Pointing records for text and elements
★ ★ ★
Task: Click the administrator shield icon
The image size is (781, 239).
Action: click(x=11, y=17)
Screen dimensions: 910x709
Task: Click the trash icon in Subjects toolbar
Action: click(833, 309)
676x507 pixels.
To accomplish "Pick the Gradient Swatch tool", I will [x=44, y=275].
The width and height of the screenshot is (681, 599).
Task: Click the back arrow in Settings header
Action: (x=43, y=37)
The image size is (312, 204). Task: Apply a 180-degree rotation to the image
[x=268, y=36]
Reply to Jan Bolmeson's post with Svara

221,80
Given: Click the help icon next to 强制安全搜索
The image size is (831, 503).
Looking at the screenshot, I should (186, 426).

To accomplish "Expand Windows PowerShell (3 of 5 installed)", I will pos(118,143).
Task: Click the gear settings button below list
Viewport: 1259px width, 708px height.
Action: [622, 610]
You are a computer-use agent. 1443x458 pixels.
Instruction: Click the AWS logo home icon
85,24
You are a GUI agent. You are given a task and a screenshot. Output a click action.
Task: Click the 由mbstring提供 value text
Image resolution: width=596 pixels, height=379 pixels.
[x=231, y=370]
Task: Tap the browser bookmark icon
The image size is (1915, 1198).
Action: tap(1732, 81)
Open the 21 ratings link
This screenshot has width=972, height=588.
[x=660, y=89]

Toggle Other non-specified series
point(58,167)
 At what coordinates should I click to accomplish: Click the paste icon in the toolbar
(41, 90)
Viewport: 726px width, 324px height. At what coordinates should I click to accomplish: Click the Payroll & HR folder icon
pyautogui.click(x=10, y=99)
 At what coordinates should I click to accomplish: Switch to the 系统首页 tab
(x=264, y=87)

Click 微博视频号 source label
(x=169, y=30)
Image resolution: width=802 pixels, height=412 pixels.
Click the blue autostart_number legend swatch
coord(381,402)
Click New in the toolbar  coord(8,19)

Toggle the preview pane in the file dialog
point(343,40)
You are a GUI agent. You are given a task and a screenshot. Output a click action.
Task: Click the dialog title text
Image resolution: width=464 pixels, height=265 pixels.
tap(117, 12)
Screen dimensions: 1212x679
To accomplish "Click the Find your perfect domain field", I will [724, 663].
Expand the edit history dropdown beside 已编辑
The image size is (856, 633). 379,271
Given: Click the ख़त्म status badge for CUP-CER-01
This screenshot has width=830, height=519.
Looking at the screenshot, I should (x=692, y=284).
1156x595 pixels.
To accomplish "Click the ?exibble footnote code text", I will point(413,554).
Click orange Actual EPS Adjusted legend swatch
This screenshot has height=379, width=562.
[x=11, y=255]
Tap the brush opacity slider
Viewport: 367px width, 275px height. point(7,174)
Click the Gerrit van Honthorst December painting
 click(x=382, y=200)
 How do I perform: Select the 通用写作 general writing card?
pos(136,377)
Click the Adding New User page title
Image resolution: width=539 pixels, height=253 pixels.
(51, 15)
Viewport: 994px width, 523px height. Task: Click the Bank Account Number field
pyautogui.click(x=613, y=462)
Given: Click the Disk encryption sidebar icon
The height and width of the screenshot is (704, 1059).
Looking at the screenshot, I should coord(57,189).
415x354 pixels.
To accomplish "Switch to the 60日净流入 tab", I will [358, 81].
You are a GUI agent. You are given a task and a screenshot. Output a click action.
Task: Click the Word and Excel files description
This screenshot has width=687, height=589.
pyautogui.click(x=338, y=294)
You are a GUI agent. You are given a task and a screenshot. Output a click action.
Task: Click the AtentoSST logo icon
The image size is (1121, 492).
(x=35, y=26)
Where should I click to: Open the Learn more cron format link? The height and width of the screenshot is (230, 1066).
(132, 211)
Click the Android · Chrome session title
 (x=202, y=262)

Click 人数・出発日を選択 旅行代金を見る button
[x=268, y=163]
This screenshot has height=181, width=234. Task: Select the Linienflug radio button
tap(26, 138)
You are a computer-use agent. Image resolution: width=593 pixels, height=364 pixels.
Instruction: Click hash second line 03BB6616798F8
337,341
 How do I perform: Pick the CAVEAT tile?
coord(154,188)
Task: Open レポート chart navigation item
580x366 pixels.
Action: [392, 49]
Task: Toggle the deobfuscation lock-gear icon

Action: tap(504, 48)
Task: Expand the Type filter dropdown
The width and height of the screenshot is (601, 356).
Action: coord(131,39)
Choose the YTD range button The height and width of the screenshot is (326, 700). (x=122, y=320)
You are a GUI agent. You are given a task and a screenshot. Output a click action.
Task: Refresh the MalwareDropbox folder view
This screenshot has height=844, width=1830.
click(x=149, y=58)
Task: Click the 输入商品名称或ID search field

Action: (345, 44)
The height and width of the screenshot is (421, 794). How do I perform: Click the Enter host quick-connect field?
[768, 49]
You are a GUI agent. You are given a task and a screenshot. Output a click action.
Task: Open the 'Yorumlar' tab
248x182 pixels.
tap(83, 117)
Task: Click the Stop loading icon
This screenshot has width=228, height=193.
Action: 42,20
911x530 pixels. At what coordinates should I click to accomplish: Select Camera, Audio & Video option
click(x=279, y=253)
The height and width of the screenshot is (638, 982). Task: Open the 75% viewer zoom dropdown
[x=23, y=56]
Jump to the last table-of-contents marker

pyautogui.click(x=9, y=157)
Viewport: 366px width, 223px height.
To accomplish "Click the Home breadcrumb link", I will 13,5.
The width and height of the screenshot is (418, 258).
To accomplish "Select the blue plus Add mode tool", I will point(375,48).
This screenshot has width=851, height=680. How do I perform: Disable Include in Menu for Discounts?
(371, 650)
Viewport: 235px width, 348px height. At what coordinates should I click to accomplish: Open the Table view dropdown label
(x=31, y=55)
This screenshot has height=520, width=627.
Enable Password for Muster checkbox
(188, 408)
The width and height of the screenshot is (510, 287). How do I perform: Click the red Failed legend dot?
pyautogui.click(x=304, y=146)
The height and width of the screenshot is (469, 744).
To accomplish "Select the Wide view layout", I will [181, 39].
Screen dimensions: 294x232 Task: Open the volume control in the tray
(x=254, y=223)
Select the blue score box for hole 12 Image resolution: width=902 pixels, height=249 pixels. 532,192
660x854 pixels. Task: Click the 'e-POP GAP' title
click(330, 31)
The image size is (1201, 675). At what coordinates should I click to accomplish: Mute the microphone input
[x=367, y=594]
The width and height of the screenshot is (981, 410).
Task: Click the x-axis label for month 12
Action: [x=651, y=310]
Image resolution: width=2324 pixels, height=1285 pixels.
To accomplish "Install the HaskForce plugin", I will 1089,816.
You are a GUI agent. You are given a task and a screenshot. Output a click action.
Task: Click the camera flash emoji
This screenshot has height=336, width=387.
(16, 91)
★ ★ ★
-- WORK TO BE COMPLETED --
Can you transcribe every one of the lines above without changing anything?

-- FINAL RESULT --
Task: Click the administrator shield icon
The image size is (781, 239).
Action: click(x=11, y=17)
Screen dimensions: 910x709
Task: Click the trash icon in Subjects toolbar
Action: click(833, 309)
676x507 pixels.
To accomplish "Pick the Gradient Swatch tool", I will [x=44, y=275].
The width and height of the screenshot is (681, 599).
Task: Click the back arrow in Settings header
Action: (x=43, y=37)
The image size is (312, 204). Task: Apply a 180-degree rotation to the image
[x=268, y=36]
Reply to Jan Bolmeson's post with Svara

221,80
Given: Click the help icon next to 强制安全搜索
The image size is (831, 503).
Looking at the screenshot, I should (186, 426).

To accomplish "Expand Windows PowerShell (3 of 5 installed)", I will pos(118,143).
Task: Click the gear settings button below list
Viewport: 1259px width, 708px height.
Action: [622, 610]
You are a computer-use agent. 1443x458 pixels.
Instruction: Click the AWS logo home icon
85,24
You are a GUI agent. You are given a task and a screenshot. Output a click action.
Task: Click the 由mbstring提供 value text
Image resolution: width=596 pixels, height=379 pixels.
[x=231, y=370]
Task: Tap the browser bookmark icon
The image size is (1915, 1198).
Action: tap(1732, 81)
Open the 21 ratings link
This screenshot has width=972, height=588.
[x=660, y=89]

Toggle Other non-specified series
point(58,167)
 At what coordinates should I click to accomplish: Click the paste icon in the toolbar
(41, 90)
Viewport: 726px width, 324px height. At what coordinates should I click to accomplish: Click the Payroll & HR folder icon
pyautogui.click(x=10, y=99)
 At what coordinates should I click to accomplish: Switch to the 系统首页 tab
(x=264, y=87)

Click 微博视频号 source label
(x=169, y=30)
Image resolution: width=802 pixels, height=412 pixels.
Click the blue autostart_number legend swatch
coord(381,402)
Click New in the toolbar  coord(8,19)

Toggle the preview pane in the file dialog
point(343,40)
You are a GUI agent. You are given a task and a screenshot. Output a click action.
Task: Click the dialog title text
Image resolution: width=464 pixels, height=265 pixels.
tap(117, 12)
Screen dimensions: 1212x679
To accomplish "Click the Find your perfect domain field", I will [724, 663].
Expand the edit history dropdown beside 已编辑
The image size is (856, 633). 379,271
Given: Click the ख़त्म status badge for CUP-CER-01
This screenshot has width=830, height=519.
Looking at the screenshot, I should (x=692, y=284).
1156x595 pixels.
To accomplish "Click the ?exibble footnote code text", I will point(413,554).
Click orange Actual EPS Adjusted legend swatch
This screenshot has height=379, width=562.
[x=11, y=255]
Tap the brush opacity slider
Viewport: 367px width, 275px height. point(7,174)
Click the Gerrit van Honthorst December painting
 click(x=382, y=200)
 How do I perform: Select the 通用写作 general writing card?
pos(136,377)
Click the Adding New User page title
Image resolution: width=539 pixels, height=253 pixels.
(51, 15)
Viewport: 994px width, 523px height. Task: Click the Bank Account Number field
pyautogui.click(x=613, y=462)
Given: Click the Disk encryption sidebar icon
The height and width of the screenshot is (704, 1059).
Looking at the screenshot, I should coord(57,189).
415x354 pixels.
To accomplish "Switch to the 60日净流入 tab", I will [358, 81].
You are a GUI agent. You are given a task and a screenshot. Output a click action.
Task: Click the Word and Excel files description
This screenshot has width=687, height=589.
pyautogui.click(x=338, y=294)
You are a GUI agent. You are given a task and a screenshot. Output a click action.
Task: Click the AtentoSST logo icon
The image size is (1121, 492).
(x=35, y=26)
Where should I click to: Open the Learn more cron format link? The height and width of the screenshot is (230, 1066).
(132, 211)
Click the Android · Chrome session title
 (x=202, y=262)

Click 人数・出発日を選択 旅行代金を見る button
[x=268, y=163]
This screenshot has height=181, width=234. Task: Select the Linienflug radio button
tap(26, 138)
You are a computer-use agent. Image resolution: width=593 pixels, height=364 pixels.
Instruction: Click hash second line 03BB6616798F8
337,341
 How do I perform: Pick the CAVEAT tile?
coord(154,188)
Task: Open レポート chart navigation item
580x366 pixels.
Action: [392, 49]
Task: Toggle the deobfuscation lock-gear icon

Action: tap(504, 48)
Task: Expand the Type filter dropdown
The width and height of the screenshot is (601, 356).
Action: coord(131,39)
Choose the YTD range button The height and width of the screenshot is (326, 700). (x=122, y=320)
You are a GUI agent. You are given a task and a screenshot. Output a click action.
Task: Refresh the MalwareDropbox folder view
This screenshot has height=844, width=1830.
click(x=149, y=58)
Task: Click the 输入商品名称或ID search field

Action: (345, 44)
The height and width of the screenshot is (421, 794). How do I perform: Click the Enter host quick-connect field?
[768, 49]
You are a GUI agent. You are given a task and a screenshot. Output a click action.
Task: Open the 'Yorumlar' tab
248x182 pixels.
tap(83, 117)
Task: Click the Stop loading icon
This screenshot has width=228, height=193.
Action: 42,20
911x530 pixels. At what coordinates should I click to accomplish: Select Camera, Audio & Video option
click(x=279, y=253)
The height and width of the screenshot is (638, 982). Task: Open the 75% viewer zoom dropdown
[x=23, y=56]
Jump to the last table-of-contents marker

pyautogui.click(x=9, y=157)
Viewport: 366px width, 223px height.
To accomplish "Click the Home breadcrumb link", I will 13,5.
The width and height of the screenshot is (418, 258).
To accomplish "Select the blue plus Add mode tool", I will point(375,48).
This screenshot has width=851, height=680. How do I perform: Disable Include in Menu for Discounts?
(371, 650)
Viewport: 235px width, 348px height. At what coordinates should I click to accomplish: Open the Table view dropdown label
(x=31, y=55)
This screenshot has height=520, width=627.
Enable Password for Muster checkbox
(188, 408)
The width and height of the screenshot is (510, 287). How do I perform: Click the red Failed legend dot?
pyautogui.click(x=304, y=146)
The height and width of the screenshot is (469, 744).
To accomplish "Select the Wide view layout", I will [181, 39].
Screen dimensions: 294x232 Task: Open the volume control in the tray
(x=254, y=223)
Select the blue score box for hole 12 Image resolution: width=902 pixels, height=249 pixels. 532,192
660x854 pixels. Task: Click the 'e-POP GAP' title
click(330, 31)
The image size is (1201, 675). At what coordinates should I click to accomplish: Mute the microphone input
[x=367, y=594]
The width and height of the screenshot is (981, 410).
Task: Click the x-axis label for month 12
Action: [x=651, y=310]
Image resolution: width=2324 pixels, height=1285 pixels.
To accomplish "Install the HaskForce plugin", I will 1089,816.
You are a GUI agent. You are given a task and a screenshot. Output a click action.
Task: Click the camera flash emoji
This screenshot has height=336, width=387.
(16, 91)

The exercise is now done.